A classification of the division algebras that are isotopic to a cyclic Galois field extension
Susanne Pumpluen
TL;DR
This work classifies n-dimensional division algebras that are principal Albert isotopes of cyclic field extensions, with a particularly sharp, cubic-case classification. It develops a framework around the unital heart K and Kaplansky's trick to reduce the problem to isotopy questions between K^{(f,g)} algebras, using invertible linear maps and crossed products to model End_F(V) and the associated norms. For cubic hearts, the authors provide a complete, nonoverlapping enumeration of isomorphism types and establish concrete criteria to decide when two such algebras are isomorphic, achieving a tight, distinguishable classification.
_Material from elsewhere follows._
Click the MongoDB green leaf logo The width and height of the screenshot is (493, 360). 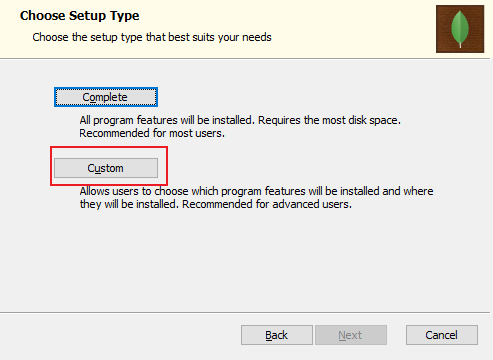click(460, 29)
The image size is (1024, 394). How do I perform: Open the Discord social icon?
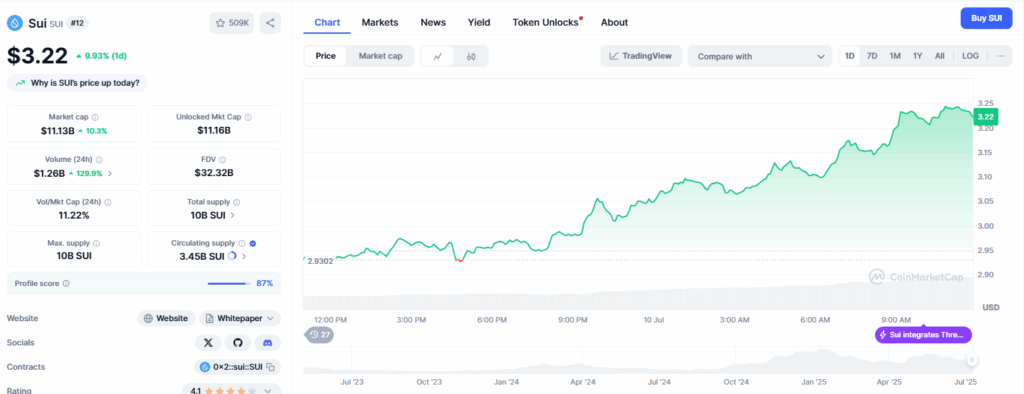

The results extend to general cyclic Galois hearts, outlining an enumeration scheme that depends on the structure of f' and invariant subsets, and clarifying how isomorphism classes interrelate under Aut(K/F) and Gal(K/F) actions. Altogether, the paper contributes a principled, structurally transparent approach to nonassociative division algebras tied to cyclic Galois extensions with broad implications for principal Albert isotopy classifications in higher dimensions.
Abstract
We classify all division algebras that are principal Albert isotopes of a cyclic Galois field extension of degree $n>2$ up to isomorphisms. We achieve a ``tight'' classification when the cyclic Galois field extension is cubic. The classification is ``tight'' in the sense that the list of algebras has features that make it easy to distinguish non-isomorphic ones.